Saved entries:
Start of Block

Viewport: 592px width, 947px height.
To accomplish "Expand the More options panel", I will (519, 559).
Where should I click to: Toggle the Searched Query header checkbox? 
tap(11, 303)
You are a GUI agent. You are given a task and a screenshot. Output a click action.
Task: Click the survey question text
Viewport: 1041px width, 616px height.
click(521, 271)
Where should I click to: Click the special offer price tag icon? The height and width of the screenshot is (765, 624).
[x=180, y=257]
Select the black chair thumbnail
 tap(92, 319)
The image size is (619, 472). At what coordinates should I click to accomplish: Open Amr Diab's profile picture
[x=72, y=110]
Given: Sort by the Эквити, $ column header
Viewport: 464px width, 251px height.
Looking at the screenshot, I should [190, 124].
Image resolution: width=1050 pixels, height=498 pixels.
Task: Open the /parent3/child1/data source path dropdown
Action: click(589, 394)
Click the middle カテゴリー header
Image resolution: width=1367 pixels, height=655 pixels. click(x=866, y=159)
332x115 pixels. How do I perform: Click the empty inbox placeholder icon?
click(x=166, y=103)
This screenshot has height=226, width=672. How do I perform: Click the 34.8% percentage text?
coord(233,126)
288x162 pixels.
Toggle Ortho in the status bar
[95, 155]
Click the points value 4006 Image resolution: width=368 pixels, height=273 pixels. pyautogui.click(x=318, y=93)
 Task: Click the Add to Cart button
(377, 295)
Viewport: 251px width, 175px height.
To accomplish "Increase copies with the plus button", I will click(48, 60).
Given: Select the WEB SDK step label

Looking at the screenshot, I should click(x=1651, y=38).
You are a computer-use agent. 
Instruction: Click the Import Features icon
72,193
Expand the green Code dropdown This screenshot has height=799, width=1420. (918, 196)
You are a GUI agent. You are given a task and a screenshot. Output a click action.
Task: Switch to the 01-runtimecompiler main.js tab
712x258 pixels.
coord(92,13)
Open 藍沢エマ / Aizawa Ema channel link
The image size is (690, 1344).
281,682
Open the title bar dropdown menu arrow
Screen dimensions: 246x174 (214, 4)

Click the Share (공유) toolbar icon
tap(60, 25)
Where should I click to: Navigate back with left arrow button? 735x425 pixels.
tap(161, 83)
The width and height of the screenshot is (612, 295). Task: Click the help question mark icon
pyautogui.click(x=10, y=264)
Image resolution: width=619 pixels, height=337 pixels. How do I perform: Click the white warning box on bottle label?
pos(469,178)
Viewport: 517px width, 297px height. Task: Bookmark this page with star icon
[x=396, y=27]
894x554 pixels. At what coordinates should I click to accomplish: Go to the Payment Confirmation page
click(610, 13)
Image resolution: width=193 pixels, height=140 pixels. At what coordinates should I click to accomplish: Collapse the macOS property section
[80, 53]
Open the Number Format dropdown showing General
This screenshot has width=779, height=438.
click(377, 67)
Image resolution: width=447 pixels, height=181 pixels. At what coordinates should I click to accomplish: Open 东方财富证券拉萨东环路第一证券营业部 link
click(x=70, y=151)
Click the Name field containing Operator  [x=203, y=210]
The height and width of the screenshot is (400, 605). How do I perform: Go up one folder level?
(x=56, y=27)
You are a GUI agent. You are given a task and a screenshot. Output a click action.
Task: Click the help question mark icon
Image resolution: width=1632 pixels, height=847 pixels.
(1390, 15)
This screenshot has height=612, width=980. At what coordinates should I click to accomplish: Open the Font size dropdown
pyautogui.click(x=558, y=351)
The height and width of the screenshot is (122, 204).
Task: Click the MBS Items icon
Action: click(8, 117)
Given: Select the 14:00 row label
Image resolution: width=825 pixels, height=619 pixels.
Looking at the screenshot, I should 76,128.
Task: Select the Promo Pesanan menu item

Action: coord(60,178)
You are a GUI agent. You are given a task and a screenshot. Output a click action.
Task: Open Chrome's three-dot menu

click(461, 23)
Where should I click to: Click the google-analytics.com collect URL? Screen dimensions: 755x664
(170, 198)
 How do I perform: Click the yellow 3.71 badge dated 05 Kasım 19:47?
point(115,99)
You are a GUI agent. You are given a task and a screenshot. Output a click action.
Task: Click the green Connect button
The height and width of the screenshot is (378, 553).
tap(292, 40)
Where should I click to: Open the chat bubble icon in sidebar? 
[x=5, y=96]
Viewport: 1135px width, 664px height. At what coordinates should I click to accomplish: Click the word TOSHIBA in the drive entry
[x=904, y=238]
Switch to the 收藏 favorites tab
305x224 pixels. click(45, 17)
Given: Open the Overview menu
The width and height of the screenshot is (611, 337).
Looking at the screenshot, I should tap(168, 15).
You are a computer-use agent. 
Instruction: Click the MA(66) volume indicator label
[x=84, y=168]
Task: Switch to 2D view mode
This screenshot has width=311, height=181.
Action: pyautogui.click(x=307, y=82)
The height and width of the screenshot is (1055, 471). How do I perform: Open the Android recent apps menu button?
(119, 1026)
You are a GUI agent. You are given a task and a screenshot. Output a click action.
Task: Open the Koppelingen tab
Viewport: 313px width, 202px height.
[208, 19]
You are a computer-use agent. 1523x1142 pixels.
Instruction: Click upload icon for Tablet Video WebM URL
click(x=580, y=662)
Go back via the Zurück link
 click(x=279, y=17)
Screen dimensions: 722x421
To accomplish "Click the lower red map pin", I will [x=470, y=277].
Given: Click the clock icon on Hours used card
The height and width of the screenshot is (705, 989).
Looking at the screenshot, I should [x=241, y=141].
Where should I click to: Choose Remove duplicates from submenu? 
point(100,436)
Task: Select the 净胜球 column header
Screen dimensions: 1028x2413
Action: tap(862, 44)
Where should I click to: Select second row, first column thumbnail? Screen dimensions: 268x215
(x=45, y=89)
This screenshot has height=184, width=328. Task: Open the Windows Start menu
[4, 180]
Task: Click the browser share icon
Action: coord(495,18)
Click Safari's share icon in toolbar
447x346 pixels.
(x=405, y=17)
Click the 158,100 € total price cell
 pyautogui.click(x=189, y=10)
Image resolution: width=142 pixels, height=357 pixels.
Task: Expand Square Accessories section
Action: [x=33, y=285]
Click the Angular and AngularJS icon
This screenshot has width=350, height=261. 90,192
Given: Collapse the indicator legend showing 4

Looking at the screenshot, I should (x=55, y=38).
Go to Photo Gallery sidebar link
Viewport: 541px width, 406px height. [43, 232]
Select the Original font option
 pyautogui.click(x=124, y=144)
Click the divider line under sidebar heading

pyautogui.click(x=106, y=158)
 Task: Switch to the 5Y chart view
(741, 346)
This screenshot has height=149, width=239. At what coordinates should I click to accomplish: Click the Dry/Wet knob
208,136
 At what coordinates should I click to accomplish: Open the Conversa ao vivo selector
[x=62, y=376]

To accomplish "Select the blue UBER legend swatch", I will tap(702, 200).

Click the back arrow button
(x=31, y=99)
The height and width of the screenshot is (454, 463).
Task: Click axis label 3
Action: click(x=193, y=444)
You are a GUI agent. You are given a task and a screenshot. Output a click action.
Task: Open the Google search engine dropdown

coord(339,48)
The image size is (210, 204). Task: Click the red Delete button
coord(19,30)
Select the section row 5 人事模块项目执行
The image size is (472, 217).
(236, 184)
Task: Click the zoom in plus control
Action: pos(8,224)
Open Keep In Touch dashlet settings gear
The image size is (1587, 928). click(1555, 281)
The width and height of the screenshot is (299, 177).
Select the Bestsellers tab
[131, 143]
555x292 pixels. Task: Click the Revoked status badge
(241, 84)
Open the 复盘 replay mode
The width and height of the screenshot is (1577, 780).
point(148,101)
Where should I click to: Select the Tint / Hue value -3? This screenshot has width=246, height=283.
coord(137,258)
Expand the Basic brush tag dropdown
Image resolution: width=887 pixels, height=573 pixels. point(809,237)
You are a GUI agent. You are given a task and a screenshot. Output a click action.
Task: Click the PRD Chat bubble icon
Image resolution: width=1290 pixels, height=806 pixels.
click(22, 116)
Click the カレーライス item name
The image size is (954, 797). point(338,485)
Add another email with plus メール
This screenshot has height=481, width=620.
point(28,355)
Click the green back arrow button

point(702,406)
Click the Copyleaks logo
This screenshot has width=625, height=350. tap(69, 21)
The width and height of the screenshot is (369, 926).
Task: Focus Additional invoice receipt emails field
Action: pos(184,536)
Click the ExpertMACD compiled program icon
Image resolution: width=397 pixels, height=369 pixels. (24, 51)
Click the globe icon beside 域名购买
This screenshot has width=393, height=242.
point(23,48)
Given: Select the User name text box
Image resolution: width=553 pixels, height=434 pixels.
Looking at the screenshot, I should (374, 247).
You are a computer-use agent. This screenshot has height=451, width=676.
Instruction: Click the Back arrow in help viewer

End of Block

**Assignment**:
From the entries above, print the lines beginning at the one with "Viewport: 1041px width, 616px height." and stopping after the one with "Viewport: 251px width, 175px height.", exactly as written and with nothing else.

**Exercise response**:
Viewport: 1041px width, 616px height.
click(521, 271)
Where should I click to: Click the special offer price tag icon? The height and width of the screenshot is (765, 624).
[x=180, y=257]
Select the black chair thumbnail
 tap(92, 319)
The image size is (619, 472). At what coordinates should I click to accomplish: Open Amr Diab's profile picture
[x=72, y=110]
Given: Sort by the Эквити, $ column header
Viewport: 464px width, 251px height.
Looking at the screenshot, I should [190, 124].
Image resolution: width=1050 pixels, height=498 pixels.
Task: Open the /parent3/child1/data source path dropdown
Action: click(589, 394)
Click the middle カテゴリー header
Image resolution: width=1367 pixels, height=655 pixels. click(x=866, y=159)
332x115 pixels. How do I perform: Click the empty inbox placeholder icon?
click(x=166, y=103)
This screenshot has height=226, width=672. How do I perform: Click the 34.8% percentage text?
coord(233,126)
288x162 pixels.
Toggle Ortho in the status bar
[95, 155]
Click the points value 4006 Image resolution: width=368 pixels, height=273 pixels. pyautogui.click(x=318, y=93)
 Task: Click the Add to Cart button
(377, 295)
Viewport: 251px width, 175px height.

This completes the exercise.